One of them was Canada, which intends to “meet or exceed” its goal to reduce emissions by 30 per cent by 2030 over 2005 levels, and reach net-zero emissions by 2050, a target Prime Minister Justin Trudeau pledged to achieve if he was re-elected in October.

Last week, as COP25’s negotiators were going into overtime, the European Union also set a goal to reach net-zero emissions by the same year and mobilize almost €300-billion annually to finance the transition away from fossil fuels.

While Canada emerged from Madrid with generally favourable reviews from environmental groups, many of them were reserving final judgment until they see whether the federal government approves the Teck Frontier open-pit oil sands mining project in northern Alberta, which would add at least four million tonnes a year of carbon emissions to Canada’s already burgeoning greenhouse gas inventory.

Mr. Wilkinson, who said he agrees that Earth faces a “climate crisis,” hinted in Madrid that he would ask cabinet to review the Teck Frontier project even though he himself has the right to give it the green light in February. He told The Globe and Mail that he expects a cabinet decision by the summer.

In Paris, the signatory countries agreed to try to limit the average global temperature rise to 2 C over preindustrial levels, and ideally 1.5 C, through drastic cuts in the release of carbon dioxide, methane and other warming gases. But the gap between what the science says needs to be done and actual emissions output is widening as the use of fossil fuels climbs relentlessly. Low prices have helped to boost demand.

BP, the former British Petroleum, expects oil consumption to climb from today’s 100 million barrels a day to 125 million by the mid-2030s, by which time peak demand will have been reached.
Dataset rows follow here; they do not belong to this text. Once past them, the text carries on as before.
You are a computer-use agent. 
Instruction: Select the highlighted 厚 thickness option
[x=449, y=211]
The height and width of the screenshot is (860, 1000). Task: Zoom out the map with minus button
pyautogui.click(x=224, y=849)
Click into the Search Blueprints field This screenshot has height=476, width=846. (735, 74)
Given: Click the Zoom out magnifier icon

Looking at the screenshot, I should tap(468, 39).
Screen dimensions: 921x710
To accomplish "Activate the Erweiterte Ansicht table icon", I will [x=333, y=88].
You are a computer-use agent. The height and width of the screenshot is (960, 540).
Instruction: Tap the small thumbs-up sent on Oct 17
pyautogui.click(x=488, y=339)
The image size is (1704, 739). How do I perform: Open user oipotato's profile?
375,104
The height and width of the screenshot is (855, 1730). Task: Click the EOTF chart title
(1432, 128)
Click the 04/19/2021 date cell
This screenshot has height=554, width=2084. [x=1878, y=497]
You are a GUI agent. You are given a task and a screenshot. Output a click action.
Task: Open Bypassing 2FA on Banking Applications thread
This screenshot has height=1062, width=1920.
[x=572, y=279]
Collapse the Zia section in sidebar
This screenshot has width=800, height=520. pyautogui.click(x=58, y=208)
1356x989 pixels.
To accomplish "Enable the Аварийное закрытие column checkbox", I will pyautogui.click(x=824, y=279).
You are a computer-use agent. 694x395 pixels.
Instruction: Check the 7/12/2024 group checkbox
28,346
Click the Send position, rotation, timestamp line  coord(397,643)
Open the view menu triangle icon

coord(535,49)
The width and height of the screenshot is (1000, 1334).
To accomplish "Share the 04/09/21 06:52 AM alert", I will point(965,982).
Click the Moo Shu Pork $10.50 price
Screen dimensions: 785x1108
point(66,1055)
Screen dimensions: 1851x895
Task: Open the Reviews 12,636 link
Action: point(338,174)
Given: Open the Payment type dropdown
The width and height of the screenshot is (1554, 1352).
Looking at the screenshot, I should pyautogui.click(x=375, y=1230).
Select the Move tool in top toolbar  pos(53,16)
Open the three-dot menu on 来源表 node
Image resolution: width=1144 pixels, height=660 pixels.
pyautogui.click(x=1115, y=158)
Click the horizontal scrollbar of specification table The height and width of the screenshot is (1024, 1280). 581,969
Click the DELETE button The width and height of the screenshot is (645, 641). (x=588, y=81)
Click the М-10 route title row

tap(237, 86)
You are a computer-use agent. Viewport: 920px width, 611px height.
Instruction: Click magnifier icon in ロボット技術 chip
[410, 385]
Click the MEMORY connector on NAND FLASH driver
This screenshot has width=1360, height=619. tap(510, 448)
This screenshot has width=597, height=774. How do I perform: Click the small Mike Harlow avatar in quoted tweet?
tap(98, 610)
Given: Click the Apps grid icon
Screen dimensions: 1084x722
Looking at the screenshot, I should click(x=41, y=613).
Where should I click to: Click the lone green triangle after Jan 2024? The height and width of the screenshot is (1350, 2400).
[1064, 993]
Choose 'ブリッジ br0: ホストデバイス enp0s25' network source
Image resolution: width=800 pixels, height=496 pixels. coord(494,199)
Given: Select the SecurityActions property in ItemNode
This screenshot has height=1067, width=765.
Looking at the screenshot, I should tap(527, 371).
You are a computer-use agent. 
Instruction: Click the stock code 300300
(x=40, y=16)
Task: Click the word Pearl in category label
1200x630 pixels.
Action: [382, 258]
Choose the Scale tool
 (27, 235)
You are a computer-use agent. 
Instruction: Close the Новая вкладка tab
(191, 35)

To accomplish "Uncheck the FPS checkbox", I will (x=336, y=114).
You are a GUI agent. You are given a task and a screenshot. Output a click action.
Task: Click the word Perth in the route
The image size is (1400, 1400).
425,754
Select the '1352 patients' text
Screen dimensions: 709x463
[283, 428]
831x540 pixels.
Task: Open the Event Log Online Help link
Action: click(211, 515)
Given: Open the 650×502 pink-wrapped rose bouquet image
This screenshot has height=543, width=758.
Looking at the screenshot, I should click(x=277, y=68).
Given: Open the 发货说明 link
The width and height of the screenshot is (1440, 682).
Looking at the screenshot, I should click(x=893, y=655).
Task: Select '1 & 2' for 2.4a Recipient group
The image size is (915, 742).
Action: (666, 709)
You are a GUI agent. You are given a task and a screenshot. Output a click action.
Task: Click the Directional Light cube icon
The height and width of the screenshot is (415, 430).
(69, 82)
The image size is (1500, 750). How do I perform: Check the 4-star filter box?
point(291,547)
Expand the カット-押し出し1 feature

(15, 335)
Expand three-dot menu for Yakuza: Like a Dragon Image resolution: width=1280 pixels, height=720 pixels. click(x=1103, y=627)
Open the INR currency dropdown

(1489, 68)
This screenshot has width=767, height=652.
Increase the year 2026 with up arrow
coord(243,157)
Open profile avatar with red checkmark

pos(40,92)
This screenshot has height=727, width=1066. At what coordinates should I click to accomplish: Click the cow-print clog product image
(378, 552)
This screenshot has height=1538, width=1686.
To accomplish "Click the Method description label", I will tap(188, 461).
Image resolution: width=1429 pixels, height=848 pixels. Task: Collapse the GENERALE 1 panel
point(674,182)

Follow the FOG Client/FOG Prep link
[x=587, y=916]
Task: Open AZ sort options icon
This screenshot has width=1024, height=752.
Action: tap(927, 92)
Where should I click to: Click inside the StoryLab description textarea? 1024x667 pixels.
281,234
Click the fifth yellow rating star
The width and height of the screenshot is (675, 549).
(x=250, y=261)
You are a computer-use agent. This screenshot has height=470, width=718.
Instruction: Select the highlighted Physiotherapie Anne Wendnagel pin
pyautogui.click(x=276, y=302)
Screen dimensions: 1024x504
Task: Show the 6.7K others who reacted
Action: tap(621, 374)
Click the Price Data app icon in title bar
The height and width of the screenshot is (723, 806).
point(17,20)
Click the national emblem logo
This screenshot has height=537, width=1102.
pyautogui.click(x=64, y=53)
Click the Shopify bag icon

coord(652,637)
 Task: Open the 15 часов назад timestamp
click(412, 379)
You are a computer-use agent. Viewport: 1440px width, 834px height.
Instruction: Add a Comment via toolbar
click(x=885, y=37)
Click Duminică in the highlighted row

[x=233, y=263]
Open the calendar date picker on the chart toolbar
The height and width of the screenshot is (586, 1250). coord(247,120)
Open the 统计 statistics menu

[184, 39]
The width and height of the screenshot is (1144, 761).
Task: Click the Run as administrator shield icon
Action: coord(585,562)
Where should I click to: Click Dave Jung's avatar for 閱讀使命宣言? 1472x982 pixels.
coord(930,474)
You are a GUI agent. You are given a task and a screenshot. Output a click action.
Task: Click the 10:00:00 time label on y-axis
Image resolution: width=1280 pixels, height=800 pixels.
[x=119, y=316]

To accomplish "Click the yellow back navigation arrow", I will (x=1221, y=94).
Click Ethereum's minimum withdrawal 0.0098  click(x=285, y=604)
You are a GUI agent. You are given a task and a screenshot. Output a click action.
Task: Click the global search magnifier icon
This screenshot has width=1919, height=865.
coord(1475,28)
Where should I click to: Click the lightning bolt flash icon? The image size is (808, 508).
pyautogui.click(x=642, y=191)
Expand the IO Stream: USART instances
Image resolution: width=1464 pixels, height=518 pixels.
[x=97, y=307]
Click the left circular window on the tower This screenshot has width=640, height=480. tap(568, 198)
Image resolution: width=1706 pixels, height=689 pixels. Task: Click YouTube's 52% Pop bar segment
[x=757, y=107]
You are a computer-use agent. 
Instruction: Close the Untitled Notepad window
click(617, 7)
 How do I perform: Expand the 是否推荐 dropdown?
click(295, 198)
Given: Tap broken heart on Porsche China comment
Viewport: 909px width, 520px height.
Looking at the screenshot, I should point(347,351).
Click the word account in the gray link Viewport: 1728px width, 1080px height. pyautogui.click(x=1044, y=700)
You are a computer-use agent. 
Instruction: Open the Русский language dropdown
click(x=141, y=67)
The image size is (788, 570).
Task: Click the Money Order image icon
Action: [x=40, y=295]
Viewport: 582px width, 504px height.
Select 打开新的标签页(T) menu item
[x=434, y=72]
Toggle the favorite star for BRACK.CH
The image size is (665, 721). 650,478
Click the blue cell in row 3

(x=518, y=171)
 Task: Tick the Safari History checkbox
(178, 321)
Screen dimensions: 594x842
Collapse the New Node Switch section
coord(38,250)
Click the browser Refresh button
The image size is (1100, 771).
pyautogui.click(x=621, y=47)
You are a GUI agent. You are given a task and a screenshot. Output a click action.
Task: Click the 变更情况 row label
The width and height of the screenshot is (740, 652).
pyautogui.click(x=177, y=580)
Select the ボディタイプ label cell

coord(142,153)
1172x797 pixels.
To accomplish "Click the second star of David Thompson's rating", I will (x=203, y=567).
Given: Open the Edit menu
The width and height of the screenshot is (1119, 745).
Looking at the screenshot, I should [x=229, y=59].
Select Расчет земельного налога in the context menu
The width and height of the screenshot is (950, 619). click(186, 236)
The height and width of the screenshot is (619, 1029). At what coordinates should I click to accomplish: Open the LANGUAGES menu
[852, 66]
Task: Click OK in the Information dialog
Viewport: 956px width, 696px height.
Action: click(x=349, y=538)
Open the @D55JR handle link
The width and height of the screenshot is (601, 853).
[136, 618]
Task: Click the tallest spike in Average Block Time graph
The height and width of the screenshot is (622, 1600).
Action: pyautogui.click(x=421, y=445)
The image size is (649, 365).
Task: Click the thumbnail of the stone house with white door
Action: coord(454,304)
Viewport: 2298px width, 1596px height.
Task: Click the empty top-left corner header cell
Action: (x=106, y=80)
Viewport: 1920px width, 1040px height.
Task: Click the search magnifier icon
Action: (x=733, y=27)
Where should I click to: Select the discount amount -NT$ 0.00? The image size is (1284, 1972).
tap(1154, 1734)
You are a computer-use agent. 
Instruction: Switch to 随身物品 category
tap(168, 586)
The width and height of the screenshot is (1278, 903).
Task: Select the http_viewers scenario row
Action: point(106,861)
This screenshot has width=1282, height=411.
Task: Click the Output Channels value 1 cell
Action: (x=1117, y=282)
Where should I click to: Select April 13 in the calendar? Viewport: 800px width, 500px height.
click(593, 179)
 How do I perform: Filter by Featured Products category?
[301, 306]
Climate scientists say emissions have to fall by about half in the next decade or so to prevent catastrophic global warming – a target that seems impossible, given the weak reduction commitments so far.

While the COP25 presidency and most environmental groups were disappointed that Article 6 did not reach consensus in Madrid, some observers, including Elizabeth May, the former leader of the Green Party of Canada who attended the summit, said a watered-down agreement would be worse than no agreement.

The Article 6 negotiations were bogged down by efforts to avoid double-counting – selling the same emissions credit twice – and the accounting treatment of old credits under the Kyoto accord, which are considered worthless by today’s reduction standards.

But Article 6’s failure in Madrid does not mean the carbon markets are dead. Bilateral trading systems such as the one operated by California and Quebec are functioning, as is the EU’s carbon market. The EU version imposes decreasing pollution limits on about 12,000 utilities and manufacturing sites. The pollution cap falls by 1.74 per cent a year.